Urbanización desordenada y cambio climático
Debemos impedir que la Sabana de Bogotá y sus cerros circundantes continúen en su caótico patrón de urbanización
Por: Manuel Rodríguez Becerra
/ 26 de junio de 2007
Debemos impedir que la Sabana de Bogotá y sus cerros circundantes continúen en su caótico patrón de urbanización que se caracteriza por una paulatina invasión del territorio por conjuntos habitacionales atomizados de baja densidad y por la ubicación arbitraria de establecimientos industriales y comerciales en los más diversos lugares de la región.
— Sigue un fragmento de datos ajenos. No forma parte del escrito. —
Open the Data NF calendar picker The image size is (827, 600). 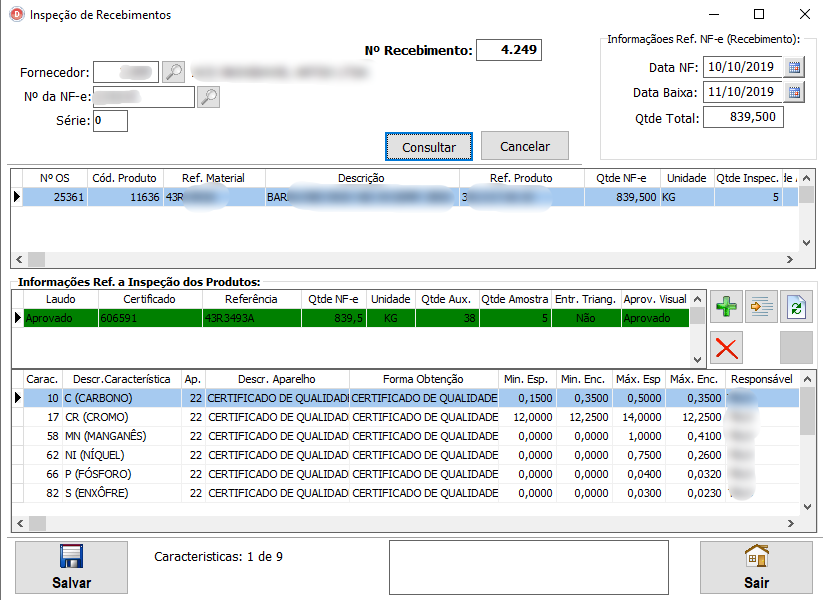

De continuar esta tendencia, no solamente se arruinarían ricas tierras para la producción y de especial valor paisajístico y ambiental, sino que además el erario público tendría que incurrir en altos e innecesarios costos para proveer los servicios públicos (agua potable, saneamiento básico, transporte, etc.), en comparación con los requeridos por ciudades concentradas y densas.
Así se podrían sintetizar algunas de las afirmaciones que el presidente Álvaro Uribe ha hecho recientemente en diversas intervenciones públicas y en las cuales ha subrayado que este indeseable fenómeno no es exclusivo de la Sabana de Bogotá sino que también se presenta en el valle de Rionegro, el antiguo Caldas y otros lugares del país.
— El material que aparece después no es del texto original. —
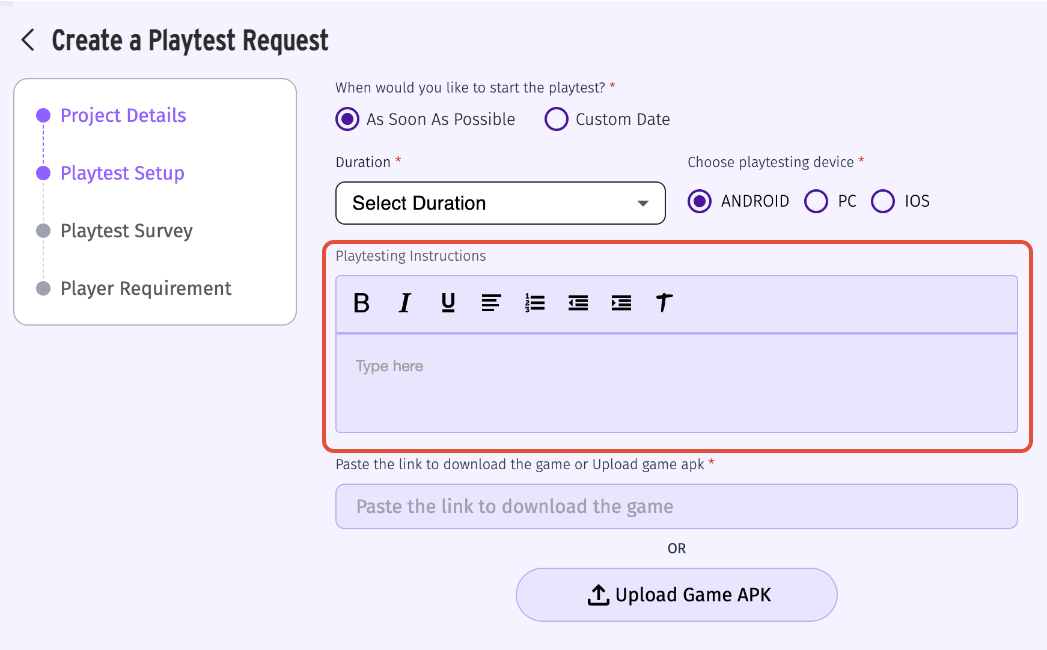Switch to Playtest Survey step
The height and width of the screenshot is (650, 1047).
pyautogui.click(x=126, y=231)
La expansión urbana dispersa y de baja densidad poblacional predomina tanto en los países desarrollados como en desarrollo, a pesar de los fuertes cuestionamientos que ha recibido de tiempo atrás. A estos se unen hoy las contundentes evidencias sobre cómo este patrón de urbanización no solo contribuye significativamente al calentamiento global sino que, al mismo tiempo, hace a los centros urbanos más vulnerables a sus impactos. Un estudio de la Unión Europea (‘Urban Sprawl in Europe’), en el cual se comparan los efectos ambientales, económicos y sociales de ciudades con diferente densidad poblacional, muestra cómo la emisión equivalente per cápita de CO2 -el principal gas causante del calentamiento global- aumenta en la medida que disminuye el número de habitantes por hectárea de suelo urbanizado. Es una situación que simplemente refleja la mayor dependencia del automóvil particular como sistema de transporte en las ciudades dispersas.
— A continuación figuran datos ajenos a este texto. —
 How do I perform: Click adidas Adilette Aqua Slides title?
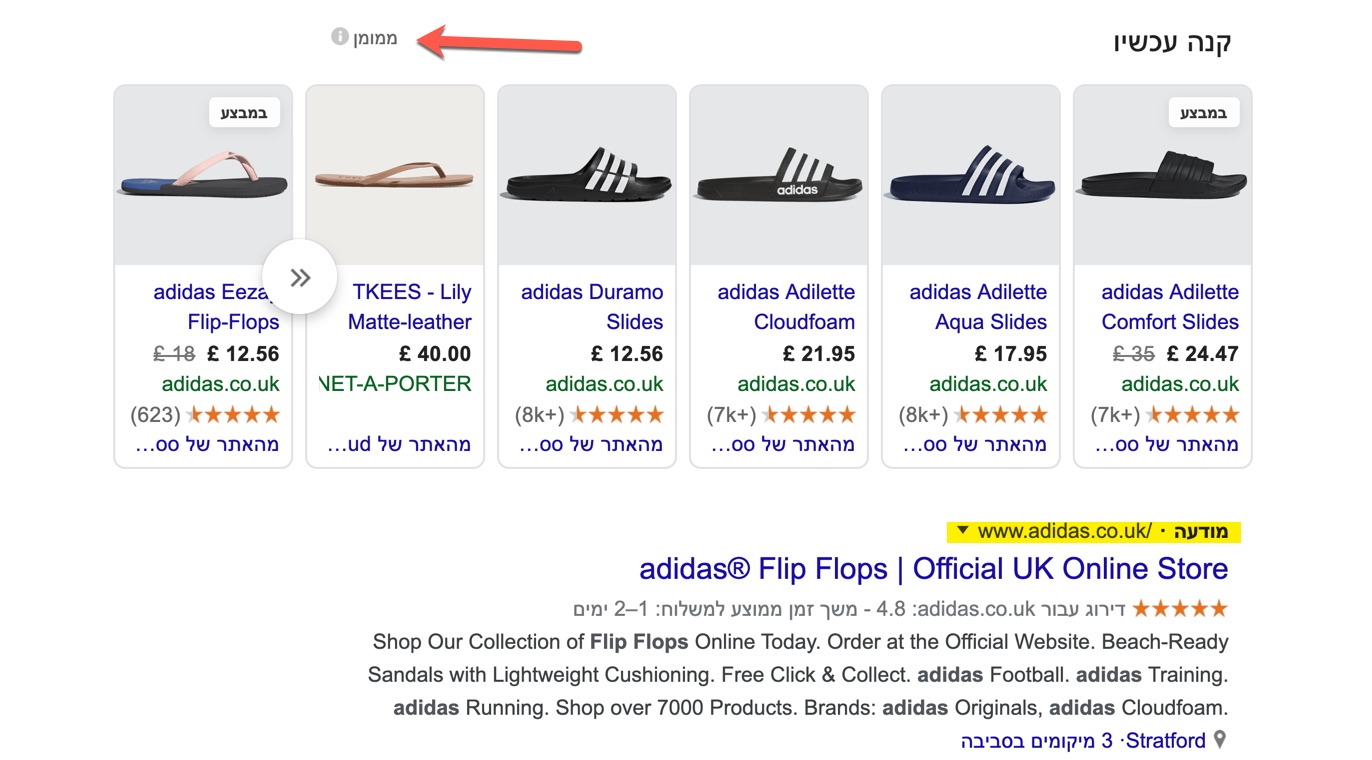pos(977,307)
La agudización de los efectos del cambio climático para estas ciudades presenta múltiples facetas. Así, por ejemplo, al contrastar la forma desordenada como se están urbanizando las zonas costeras, a lo largo y ancho del globo, con los posibles escenarios de la subida del nivel del mar, se concluye que es urgente corregirla si no queremos incurrir en tragedias ambientales y sociales a mediano y largo plazo. Por otra parte, en los países en desarrollo, las poblaciones pobres que se han visto forzadas a construir sus viviendas en lugares no aptos para la urbanización -en los cauces de los ríos, laderas de alta pendiente, zonas bajas costeras-, ya están siendo afectadas por el mayor rigor de las lluvias torrenciales, las inundaciones y los huracanes asociado con el calentamiento global; son hechos sobre los cuales en Colombia tenemos ya dramáticas evidencias y que nos lanzan un nuevo S.O.S. sobre la falta de acceso de los más pobres de las ciudades a tierras urbanizables, lo cual constituye una de las mayores injusticias socioambientales del país.
Ojalá que el acertado diagnóstico del Presidente sobre nuestro caótico patrón de urbanización, consistente con los planteamientos internacionales sobre la materia, se traduzca en políticas nacionales que contribuyan a su reorientación. Ello constituiría, además, una oportunidad para reencauchar la deficitaria política ambiental de su gobierno. Precisamente las próximas campañas para la elección de alcaldes son una buena coyuntura para replantear el futuro de nuestros centros urbanos, toda vez que estamos en mora de comenzar a crear las condiciones para desarrollar nuestras ciudades-regiones en forma que sean social, económica y ambientalmente sostenibles. Por fortuna, ya en Colombia hemos adelantado transformaciones en ciudades como Bogotá y Medellín, que nos demuestran que somos capaces de alcanzar metas que, como aquellas, muchos creían utópicas.